[Study material — start]

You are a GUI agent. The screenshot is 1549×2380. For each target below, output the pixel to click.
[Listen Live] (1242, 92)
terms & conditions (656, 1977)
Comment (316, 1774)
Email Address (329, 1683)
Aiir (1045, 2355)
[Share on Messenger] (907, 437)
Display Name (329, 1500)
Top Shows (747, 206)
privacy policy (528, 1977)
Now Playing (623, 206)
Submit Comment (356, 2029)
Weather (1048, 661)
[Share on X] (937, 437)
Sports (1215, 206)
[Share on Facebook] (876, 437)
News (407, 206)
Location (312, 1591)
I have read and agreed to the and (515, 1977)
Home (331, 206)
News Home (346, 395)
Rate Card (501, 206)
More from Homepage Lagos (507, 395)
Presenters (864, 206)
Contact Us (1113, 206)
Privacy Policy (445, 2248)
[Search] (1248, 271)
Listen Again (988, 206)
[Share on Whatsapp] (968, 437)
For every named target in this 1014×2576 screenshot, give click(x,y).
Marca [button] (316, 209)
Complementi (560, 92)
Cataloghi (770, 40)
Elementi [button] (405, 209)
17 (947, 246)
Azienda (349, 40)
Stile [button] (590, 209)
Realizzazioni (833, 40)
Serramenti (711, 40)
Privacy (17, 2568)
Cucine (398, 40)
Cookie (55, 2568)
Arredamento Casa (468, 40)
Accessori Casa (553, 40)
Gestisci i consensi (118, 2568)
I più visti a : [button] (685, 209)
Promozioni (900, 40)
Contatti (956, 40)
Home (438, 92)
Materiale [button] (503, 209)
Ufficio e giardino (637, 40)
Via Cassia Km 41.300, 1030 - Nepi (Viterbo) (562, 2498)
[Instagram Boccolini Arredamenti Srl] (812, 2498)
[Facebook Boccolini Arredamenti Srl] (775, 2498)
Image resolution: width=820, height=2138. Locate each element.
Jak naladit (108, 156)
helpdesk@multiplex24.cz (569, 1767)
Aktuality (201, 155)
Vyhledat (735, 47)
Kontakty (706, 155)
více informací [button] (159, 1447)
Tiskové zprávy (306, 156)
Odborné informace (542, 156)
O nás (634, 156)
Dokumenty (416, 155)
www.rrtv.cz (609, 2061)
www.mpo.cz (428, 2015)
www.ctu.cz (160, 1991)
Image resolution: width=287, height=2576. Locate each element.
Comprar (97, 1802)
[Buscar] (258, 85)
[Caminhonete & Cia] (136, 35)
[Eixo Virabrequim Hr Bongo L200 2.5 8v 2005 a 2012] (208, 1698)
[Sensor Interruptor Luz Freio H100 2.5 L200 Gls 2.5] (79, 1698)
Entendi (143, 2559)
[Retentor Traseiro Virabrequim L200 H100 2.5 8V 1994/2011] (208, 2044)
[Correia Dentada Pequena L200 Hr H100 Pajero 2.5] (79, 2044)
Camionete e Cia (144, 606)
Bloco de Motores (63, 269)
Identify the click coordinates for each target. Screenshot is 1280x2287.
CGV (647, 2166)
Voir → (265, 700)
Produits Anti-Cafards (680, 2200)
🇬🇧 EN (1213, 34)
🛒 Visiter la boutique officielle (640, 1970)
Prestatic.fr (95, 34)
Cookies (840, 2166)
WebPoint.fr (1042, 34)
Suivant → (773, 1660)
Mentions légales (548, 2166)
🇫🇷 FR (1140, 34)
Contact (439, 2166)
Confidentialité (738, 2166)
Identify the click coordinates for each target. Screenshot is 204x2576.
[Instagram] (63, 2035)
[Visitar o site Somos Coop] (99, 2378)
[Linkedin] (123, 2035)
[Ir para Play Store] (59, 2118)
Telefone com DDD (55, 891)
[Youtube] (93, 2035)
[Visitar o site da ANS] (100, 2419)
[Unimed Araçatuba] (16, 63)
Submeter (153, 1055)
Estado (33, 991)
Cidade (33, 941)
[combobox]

[Study material — finish]

● **What is needed**
The reply should consist solely of the lines above from the one that has "Now Playing (623, 206)" through the one that has "Privacy Policy (445, 2248)", reproduced exactly.

● **Reply**
Now Playing (623, 206)
Submit Comment (356, 2029)
Weather (1048, 661)
[Share on X] (937, 437)
Sports (1215, 206)
[Share on Facebook] (876, 437)
News (407, 206)
Location (312, 1591)
I have read and agreed to the and (515, 1977)
Home (331, 206)
News Home (346, 395)
Rate Card (501, 206)
More from Homepage Lagos (507, 395)
Presenters (864, 206)
Contact Us (1113, 206)
Privacy Policy (445, 2248)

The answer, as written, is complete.